§ TEXT PROVIDED
::::
In other words, a function $f$ from a set $S$ to $S$ is a permutation if and only if:

  1. no two inputs are mapped to the same output: $f(x) = f(y) \implies x = y$, and
  2. some input is mapped to every output: for all $y \in S$ there exists $x \in S$ such that $f(x) = y$.

For finite sets $S$, these two conditions are in fact equivalent: either one implies the other. This is easy to see using a counting argument: since the number of possible inputs equals the number of possible outputs, if any two inputs are mapped to the same output, there must be at least one output which is left without any corresponding input, and vice versa.

(In fact, some mathematicians prefer to reserve the word "permutation" only for the case where the domain is finite, and use the word "bijection" for the more general case described above; others treat the two words as more or less synonymous. Also, in some branches of mathematics, a permutation of an $n$-element set $S$ is commonly defined as a function from the set $\{1, 2, \dotsc, n\}$ to $S$, rather than from $S$ to $S$. However, these variations in usage don't really make any significant difference for most purposes, certainly not in cryptography.)

A useful mathematical property of permutations is that they are uniquely invertible: that is, given a permutation $f: S \to S$, there exists a unique permutation $g: S \to S$ such that $g(f(x)) = x$ for all $x \in S$.


The number of different permutations of an $n$-element set $S$ — that is, functions $f: S \to S$ which satisfy the definition above — is $k! = 1 \times 2 \times 3 \times \dotsb \times n$. A random permutation of a set $S$ is simply a function chosen uniformly at random from the set of these $n!$ possible permutations of $S$.

For cryptography, the significance of random permutations is that they are ideal ciphers for messages in the set $S$: the invertibility means that a message encrypted using the permutation $f$ can be decrypted using the corresponding inverse permutation $g$, and if $f$ is chosen randomly from the set of all permutations of $S$, the encryption $y = f(x)$ of any given message $x \in S$ will also be uniformly random, and thus provides no information about the original message $x$ to anyone who does not know $f$.

For small sets $S$, it's possible to examine all the possible permutations of $S$ one by one, but as the size of the set grows, the number of possible permutations quickly becomes truly enormous, and it becomes meaningful to speak of pseudorandom permutations. These are functions chosen from some smaller (but still very large) subset of the full set of permutations of $S$, but in such a way that there is (hopefully) no way for anyone to efficiently distinguish a permutation randomly chosen from the subset from a truly random permutation chosen from the full set of permutations of $S$.
::::
§ TASK MATERIAL
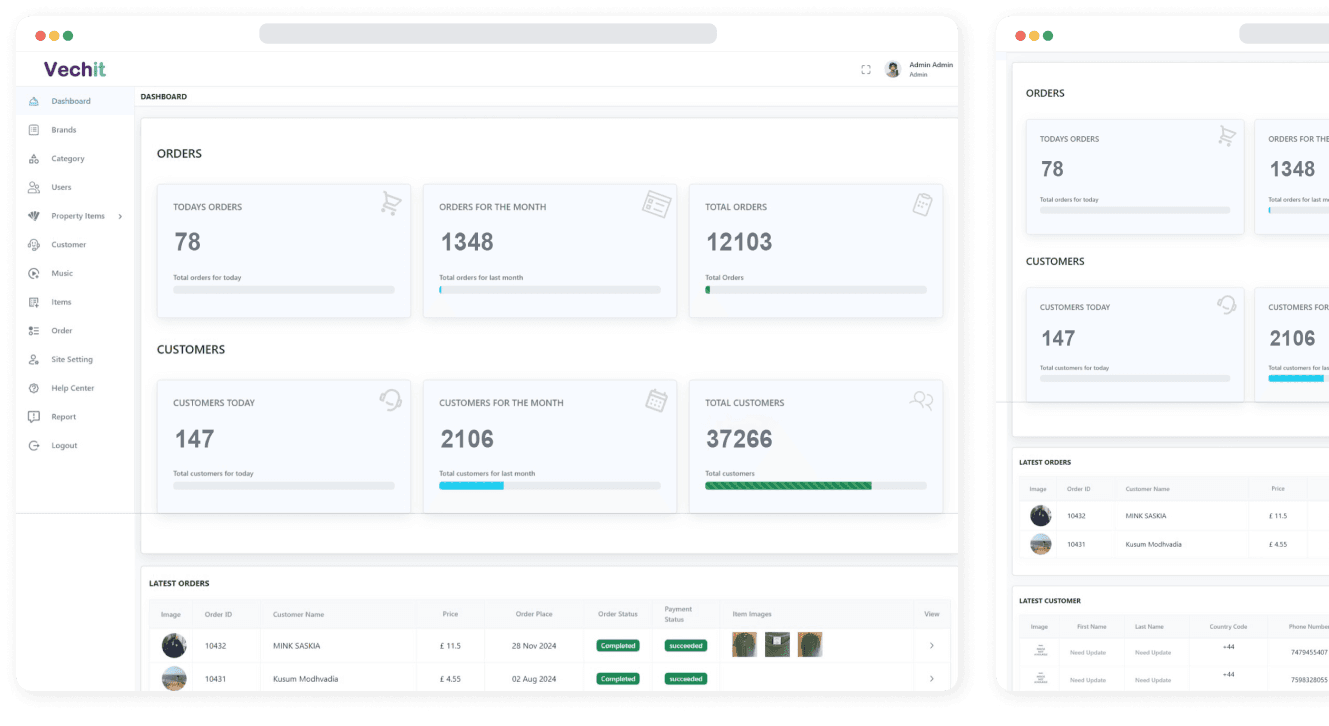Expand the Property Items submenu chevron
Viewport: 1329px width, 726px height.
[x=120, y=216]
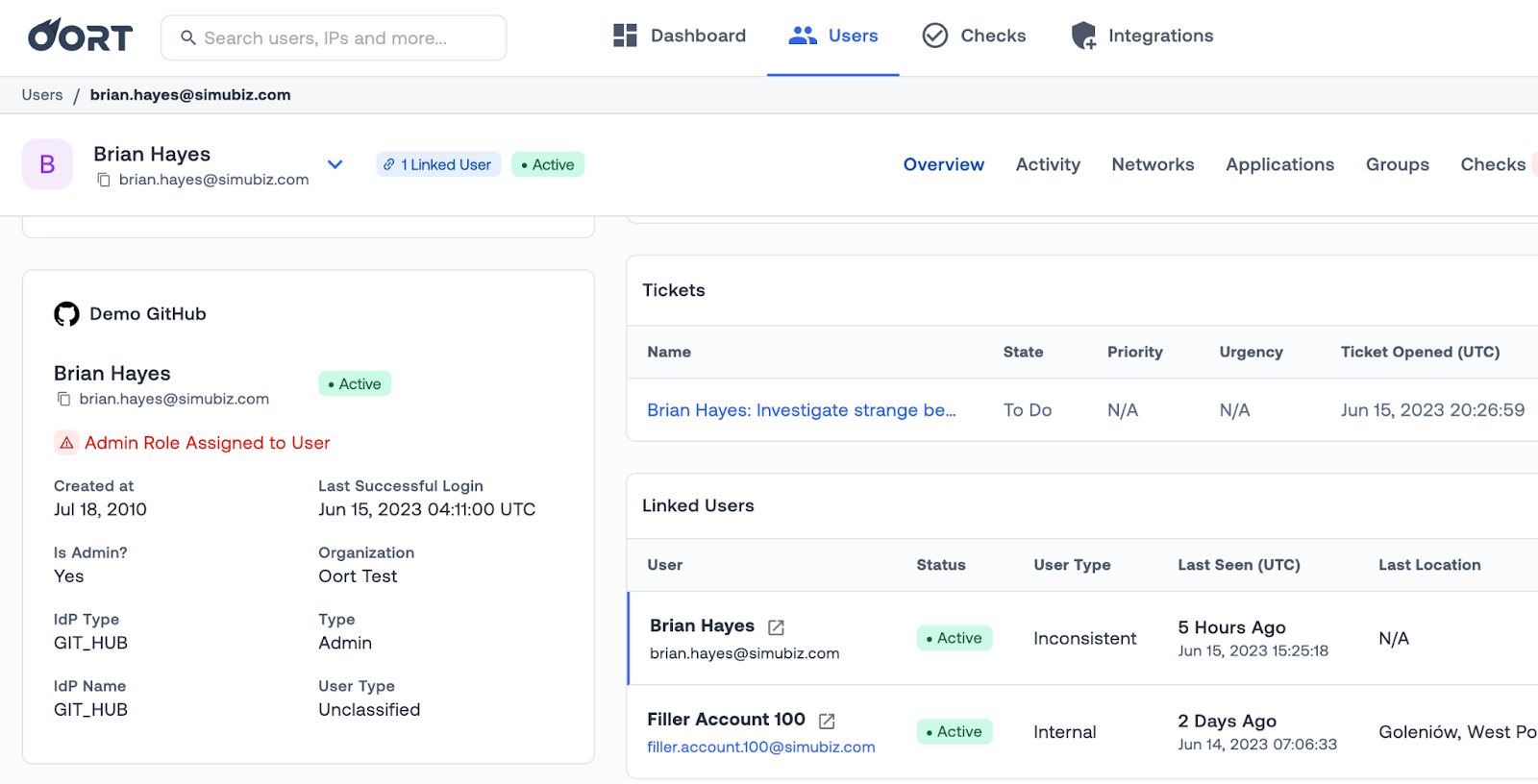Click the 1 Linked User badge
1538x784 pixels.
438,164
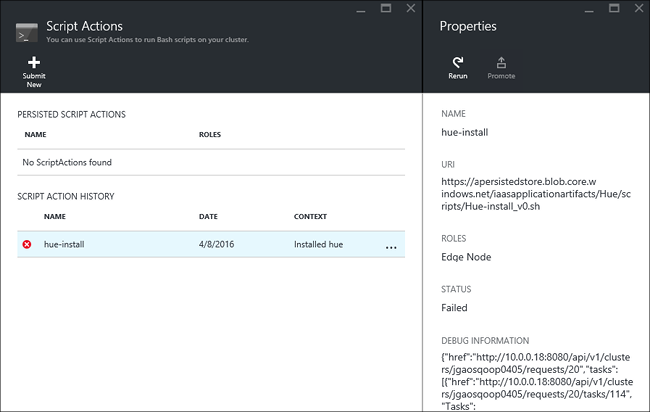Click the CONTEXT column header
Screen dimensions: 650x412
coord(310,216)
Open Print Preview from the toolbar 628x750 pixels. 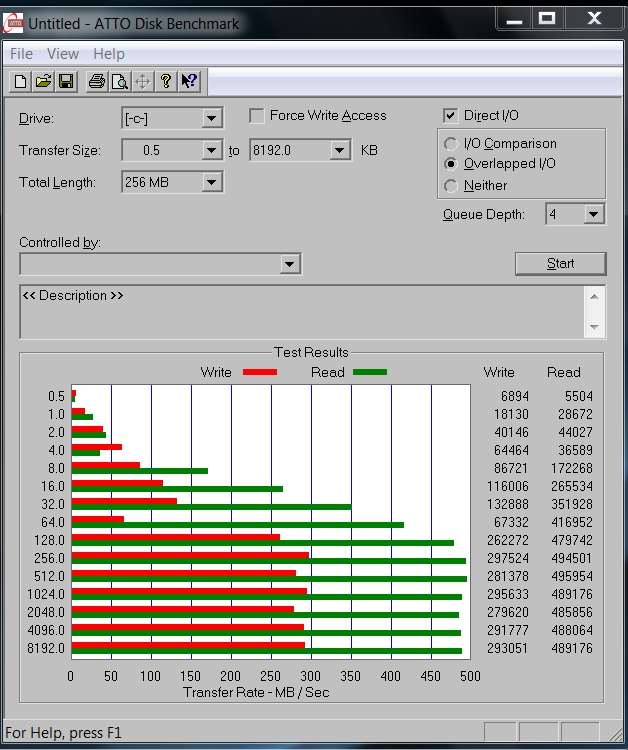119,81
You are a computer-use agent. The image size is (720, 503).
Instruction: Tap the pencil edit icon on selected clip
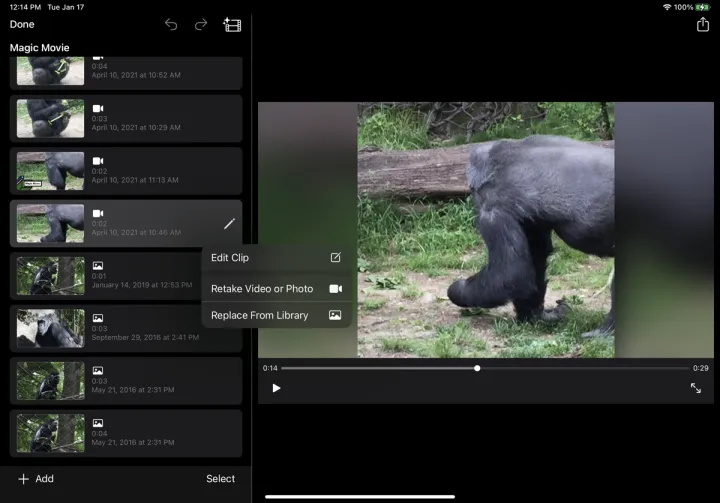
::::
§ YOUR TASKS
1/ In the records, write out every line from the one containing "You are a computer-use" through the end of the records, both ends included, without the pictures.
2/ Write what comes next in the text on random permutations, picking up after its last sentence.
The text on permutations and the records have no connection to each other.

§ RESULTS FOR EACH TASK
1/
You are a computer-use agent. The image size is (720, 503).
Instruction: Tap the pencil edit icon on selected clip

2/
A common type of pseudorandom permutations in cryptography are block ciphers. These are permutations of $b$-bit bitstrings, for some fixed number $b$, where the mapping of inputs to output is determined in some complicated way by a $k$-bit bitstring called the key. (Block ciphers are normally also constructed in such a way that the inverse permutation can also be easily computed based on the key.)

Typical values for $b$ and $k$ might be, say, 128 bits each. Now, clearly, the number of possible keys, $2^{128}$ (which generally equals the number of distinct permutations achievable using a given cipher algorithm, assuming that the cipher has no equivalent keys) is a vanishingly small fraction of the total number $(2^{128})! \approx 2^{2^{133}} \approx 2^{1.3 \times 10^{40}}$ of possible permutations of 128-bit bitstrings. However, it's still a huge number: if we had a billion ($10^9$) computers, each running at 1 THz with one instruction per cycle, it would still take 10 billion years for these computers just to execute $2^{128}$ instructions. Thus, it's completely impossible to tell if a permutation is chosen from a $2^{128}$-element subset or from the full set of $(2^{128})!$ permutations of $128$-bit bitstrings just by comparing it with each of the permutations in the subset in turn; and we hope that, for modern block ciphers like AES, there is also no other, significantly more efficient way to distinguish them from a random permutation than such a "brute force" attack.


OK, so that's what a permutation is and how they're used in cryptography. What about hashes? A hash function is a map from the infinite set of all bitstrings of any length to the finite set of bitstrings of length $b$ for some fixed number $b$. Thus, a hash cannot be a permutation (in any sense of the word): the set of possible inputs of a hash is strictly larger than the set of possible outputs, and thus it must map multiple inputs (in fact, infinitely many of them) to the same output.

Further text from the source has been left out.